This calculator is provided for educational and informational purposes only. It is not financial, legal, tax, or investment advice. The results are estimates based on the assumptions and inputs you provide.

Actual results may differ significantly due to:

  • Changing interest rates and market conditions
  • Taxes, fees, and charges not accounted for in the calculation
  • Individual circumstances and variables not captured by the calculator

Please consult with a qualified financial advisor, tax professional, or attorney before making any financial decisions. Past performance does not guarantee future results. Always verify important calculations independently before relying on them.

Frequently Asked Questions

What is a safe withdrawal rate and where does the concept come from?

A safe withdrawal rate (SWR) is the percentage of your retirement portfolio you can withdraw annually while maintaining a high probability that your money lasts your entire retirement. The concept gained prominence from academic research (often called the "Trinity Study") that back-tested portfolio survival across historical market cycles. The calculator lets you model different withdrawal rates and time horizons.

What inputs does the safe withdrawal rate calculator require?

You typically need your total retirement portfolio value, planned annual spending in retirement, expected retirement duration, and assumed asset allocation (stock/bond mix).
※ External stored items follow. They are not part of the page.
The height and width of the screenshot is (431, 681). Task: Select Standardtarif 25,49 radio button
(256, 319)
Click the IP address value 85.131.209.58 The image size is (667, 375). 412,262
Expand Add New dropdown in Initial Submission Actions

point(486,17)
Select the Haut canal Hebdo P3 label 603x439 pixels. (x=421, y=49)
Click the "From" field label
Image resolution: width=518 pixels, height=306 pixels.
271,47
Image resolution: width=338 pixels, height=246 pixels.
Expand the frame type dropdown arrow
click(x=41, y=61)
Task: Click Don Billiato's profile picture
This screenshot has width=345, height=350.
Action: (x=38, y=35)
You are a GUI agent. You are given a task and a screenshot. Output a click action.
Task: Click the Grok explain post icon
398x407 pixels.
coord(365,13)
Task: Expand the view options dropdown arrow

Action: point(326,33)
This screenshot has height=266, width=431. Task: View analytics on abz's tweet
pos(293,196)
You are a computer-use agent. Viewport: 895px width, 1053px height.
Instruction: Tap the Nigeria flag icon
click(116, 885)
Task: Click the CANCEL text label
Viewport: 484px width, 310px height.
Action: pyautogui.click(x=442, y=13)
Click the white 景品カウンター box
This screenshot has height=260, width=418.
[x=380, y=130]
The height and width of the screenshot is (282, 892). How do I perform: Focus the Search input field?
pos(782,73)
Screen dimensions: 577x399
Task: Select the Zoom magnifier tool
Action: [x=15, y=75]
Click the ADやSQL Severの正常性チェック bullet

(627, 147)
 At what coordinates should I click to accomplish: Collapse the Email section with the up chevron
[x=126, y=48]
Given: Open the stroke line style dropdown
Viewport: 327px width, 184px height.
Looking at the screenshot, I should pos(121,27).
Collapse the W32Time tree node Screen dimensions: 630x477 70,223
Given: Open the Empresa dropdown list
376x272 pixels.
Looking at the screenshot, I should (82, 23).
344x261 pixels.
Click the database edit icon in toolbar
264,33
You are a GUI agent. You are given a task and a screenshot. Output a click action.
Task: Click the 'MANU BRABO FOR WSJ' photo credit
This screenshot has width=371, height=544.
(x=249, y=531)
Some versions also let you adjust for inflation adjustments to withdrawals and expected Social Security or pension income that offsets portfolio draws.

Does a higher stock allocation improve portfolio survival?

Historically, higher equity allocations have supported slightly higher withdrawal rates because stocks have delivered greater long-term growth than bonds — but they also introduce more volatility in early retirement years. A severe market downturn early in retirement (sequence-of-returns risk) can be damaging regardless of allocation. The calculator can help you stress-test different mixes.

How does inflation affect my safe withdrawal rate?

Most retirement plans assume inflation-adjusted withdrawals — meaning your annual dollar amount increases each year with inflation to preserve purchasing power. Inflation erodes the real value of a fixed withdrawal, so plans that don't adjust for it risk a declining standard of living over a long retirement. The calculator models inflation-adjusted spending by default.

Is there a single universally safe withdrawal rate I can rely on?

No single rate is guaranteed for every retiree. The appropriate rate depends on your retirement length, asset allocation, spending flexibility, and supplemental income sources. Research suggests a range of rates rather than one magic number, and financial conditions change over time. Use this calculator as a planning tool, and revisit your withdrawal strategy regularly with a financial advisor.